Segment Start: MATERIAL PROVIDED

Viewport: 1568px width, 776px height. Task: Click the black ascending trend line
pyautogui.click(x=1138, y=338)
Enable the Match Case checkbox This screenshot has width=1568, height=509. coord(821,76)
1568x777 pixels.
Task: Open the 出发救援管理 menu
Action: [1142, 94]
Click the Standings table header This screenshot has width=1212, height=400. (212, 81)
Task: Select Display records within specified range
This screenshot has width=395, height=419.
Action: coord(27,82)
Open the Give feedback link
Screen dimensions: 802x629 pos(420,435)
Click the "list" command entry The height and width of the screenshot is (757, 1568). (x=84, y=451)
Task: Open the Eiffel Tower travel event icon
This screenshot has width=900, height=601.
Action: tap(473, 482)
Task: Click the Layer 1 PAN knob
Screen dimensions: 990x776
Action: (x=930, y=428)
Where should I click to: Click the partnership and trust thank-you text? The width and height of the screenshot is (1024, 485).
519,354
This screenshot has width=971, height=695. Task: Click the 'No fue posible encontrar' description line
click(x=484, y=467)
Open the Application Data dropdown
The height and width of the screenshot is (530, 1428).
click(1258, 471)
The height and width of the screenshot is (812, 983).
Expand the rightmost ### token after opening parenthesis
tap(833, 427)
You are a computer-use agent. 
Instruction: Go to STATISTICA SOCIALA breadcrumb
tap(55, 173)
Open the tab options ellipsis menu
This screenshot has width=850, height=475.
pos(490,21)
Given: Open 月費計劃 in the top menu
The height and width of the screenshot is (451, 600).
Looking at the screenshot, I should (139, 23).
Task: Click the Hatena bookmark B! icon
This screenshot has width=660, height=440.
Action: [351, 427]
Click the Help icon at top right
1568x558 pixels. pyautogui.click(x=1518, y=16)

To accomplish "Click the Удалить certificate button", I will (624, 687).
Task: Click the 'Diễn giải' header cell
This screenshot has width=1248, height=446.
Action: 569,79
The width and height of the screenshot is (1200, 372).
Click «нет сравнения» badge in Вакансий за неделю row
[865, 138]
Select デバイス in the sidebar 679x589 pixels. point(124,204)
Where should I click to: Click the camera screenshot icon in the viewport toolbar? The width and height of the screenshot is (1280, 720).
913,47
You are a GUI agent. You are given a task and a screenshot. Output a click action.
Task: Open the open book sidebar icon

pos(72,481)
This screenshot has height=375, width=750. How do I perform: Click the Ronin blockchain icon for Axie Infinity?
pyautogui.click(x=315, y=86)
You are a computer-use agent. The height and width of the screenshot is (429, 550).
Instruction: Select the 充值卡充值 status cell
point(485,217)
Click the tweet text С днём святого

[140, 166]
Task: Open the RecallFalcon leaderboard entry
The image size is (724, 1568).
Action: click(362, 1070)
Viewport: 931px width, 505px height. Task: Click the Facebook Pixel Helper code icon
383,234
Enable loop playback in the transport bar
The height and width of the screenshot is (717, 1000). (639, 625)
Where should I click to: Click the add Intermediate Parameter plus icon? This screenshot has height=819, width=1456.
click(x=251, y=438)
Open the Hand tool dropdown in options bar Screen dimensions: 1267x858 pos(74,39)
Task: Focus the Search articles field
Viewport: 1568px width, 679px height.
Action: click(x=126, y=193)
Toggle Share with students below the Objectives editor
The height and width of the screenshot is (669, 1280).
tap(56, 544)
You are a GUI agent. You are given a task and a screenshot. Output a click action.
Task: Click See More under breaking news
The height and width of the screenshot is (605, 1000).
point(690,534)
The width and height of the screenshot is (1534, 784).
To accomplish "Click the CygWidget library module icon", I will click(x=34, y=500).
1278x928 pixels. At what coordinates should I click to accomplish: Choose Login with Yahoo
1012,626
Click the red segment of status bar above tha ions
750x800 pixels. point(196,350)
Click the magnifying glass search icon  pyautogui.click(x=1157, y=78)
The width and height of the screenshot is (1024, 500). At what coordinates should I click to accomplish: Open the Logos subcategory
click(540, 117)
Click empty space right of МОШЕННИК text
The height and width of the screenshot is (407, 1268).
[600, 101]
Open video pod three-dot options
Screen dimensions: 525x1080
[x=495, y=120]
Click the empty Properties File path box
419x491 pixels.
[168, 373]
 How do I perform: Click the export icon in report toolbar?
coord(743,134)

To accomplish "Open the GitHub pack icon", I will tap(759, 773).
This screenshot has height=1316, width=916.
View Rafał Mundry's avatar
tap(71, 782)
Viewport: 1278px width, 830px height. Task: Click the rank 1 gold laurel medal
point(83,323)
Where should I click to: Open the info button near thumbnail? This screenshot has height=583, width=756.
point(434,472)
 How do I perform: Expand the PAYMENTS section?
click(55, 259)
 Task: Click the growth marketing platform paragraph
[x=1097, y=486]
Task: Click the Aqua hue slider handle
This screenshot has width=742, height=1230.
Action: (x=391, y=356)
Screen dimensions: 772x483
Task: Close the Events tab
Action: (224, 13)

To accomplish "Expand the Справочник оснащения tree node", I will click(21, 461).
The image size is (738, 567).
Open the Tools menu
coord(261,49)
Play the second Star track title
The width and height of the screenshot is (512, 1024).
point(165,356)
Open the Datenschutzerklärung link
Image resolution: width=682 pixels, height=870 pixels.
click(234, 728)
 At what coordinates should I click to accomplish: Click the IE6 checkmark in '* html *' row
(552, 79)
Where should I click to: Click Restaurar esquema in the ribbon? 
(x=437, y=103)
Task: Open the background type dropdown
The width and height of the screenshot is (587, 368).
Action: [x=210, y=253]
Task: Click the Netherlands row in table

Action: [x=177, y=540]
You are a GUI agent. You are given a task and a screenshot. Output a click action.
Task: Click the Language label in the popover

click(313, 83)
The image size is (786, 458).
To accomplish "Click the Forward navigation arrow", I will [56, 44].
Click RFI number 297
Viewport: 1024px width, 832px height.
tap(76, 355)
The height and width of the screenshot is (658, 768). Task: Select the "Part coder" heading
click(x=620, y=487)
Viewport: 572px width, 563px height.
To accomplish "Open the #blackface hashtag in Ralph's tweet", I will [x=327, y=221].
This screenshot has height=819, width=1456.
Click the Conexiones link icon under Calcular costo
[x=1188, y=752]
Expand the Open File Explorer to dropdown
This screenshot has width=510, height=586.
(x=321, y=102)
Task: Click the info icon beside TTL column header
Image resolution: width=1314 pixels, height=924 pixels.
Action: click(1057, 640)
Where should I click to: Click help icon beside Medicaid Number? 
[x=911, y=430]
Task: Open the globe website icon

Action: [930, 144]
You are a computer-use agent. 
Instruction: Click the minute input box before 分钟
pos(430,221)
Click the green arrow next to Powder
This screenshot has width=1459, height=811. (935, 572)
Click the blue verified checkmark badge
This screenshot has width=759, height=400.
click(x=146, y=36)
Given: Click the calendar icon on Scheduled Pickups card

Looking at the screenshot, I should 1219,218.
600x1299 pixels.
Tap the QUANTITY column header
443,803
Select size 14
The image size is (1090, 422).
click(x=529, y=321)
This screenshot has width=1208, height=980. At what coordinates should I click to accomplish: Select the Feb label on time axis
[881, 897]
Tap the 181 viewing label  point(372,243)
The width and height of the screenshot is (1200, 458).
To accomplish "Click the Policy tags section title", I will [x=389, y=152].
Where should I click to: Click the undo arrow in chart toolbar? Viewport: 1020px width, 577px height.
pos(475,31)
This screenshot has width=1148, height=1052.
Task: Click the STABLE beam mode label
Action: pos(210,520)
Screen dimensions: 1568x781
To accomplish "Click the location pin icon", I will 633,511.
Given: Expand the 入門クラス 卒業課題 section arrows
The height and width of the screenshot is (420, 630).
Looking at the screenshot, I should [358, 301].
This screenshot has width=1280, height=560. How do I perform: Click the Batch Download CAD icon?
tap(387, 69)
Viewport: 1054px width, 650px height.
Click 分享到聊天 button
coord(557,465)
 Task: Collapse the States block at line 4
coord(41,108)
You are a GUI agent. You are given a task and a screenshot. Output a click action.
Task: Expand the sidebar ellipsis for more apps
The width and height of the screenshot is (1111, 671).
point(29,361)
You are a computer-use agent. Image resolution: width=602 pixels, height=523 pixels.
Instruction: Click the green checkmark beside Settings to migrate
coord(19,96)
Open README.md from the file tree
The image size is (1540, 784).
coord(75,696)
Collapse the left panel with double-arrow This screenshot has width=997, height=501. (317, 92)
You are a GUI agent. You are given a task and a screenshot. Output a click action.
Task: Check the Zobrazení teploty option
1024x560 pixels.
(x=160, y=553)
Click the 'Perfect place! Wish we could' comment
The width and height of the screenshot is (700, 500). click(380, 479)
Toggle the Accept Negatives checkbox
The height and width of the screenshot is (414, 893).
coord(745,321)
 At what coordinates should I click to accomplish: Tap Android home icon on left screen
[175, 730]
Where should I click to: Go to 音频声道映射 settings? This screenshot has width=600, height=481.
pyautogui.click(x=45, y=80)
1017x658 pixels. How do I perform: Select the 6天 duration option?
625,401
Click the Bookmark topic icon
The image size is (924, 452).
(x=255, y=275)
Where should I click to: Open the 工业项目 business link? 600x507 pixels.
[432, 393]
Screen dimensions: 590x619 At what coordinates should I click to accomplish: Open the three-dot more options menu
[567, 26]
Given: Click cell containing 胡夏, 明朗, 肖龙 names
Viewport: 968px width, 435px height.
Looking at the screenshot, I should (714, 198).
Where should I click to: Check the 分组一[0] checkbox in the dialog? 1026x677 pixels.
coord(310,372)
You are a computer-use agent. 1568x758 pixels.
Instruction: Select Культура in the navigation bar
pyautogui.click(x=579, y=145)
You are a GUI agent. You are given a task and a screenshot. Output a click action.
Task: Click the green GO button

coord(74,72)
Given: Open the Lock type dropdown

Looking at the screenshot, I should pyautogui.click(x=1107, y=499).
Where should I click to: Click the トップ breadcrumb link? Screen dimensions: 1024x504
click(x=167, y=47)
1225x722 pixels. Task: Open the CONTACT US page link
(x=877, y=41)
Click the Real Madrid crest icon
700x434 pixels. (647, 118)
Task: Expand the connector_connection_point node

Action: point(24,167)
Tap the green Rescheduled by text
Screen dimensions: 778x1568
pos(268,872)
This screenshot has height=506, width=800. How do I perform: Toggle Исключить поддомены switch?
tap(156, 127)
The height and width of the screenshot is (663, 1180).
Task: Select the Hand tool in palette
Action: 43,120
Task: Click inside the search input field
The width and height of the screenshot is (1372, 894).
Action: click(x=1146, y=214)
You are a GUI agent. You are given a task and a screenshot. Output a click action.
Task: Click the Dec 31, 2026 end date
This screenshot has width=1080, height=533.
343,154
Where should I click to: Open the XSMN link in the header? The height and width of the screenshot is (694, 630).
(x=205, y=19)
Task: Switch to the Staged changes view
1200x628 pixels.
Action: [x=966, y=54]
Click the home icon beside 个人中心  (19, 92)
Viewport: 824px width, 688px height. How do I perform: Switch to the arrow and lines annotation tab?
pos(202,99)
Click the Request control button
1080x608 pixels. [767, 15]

Segment End: MATERIAL PROVIDED

Return all lines of the data in which the string "tree" appears.

#### TASK RESPONSE
To accomplish "Expand the Справочник оснащения tree node", I will click(21, 461).
Open README.md from the file tree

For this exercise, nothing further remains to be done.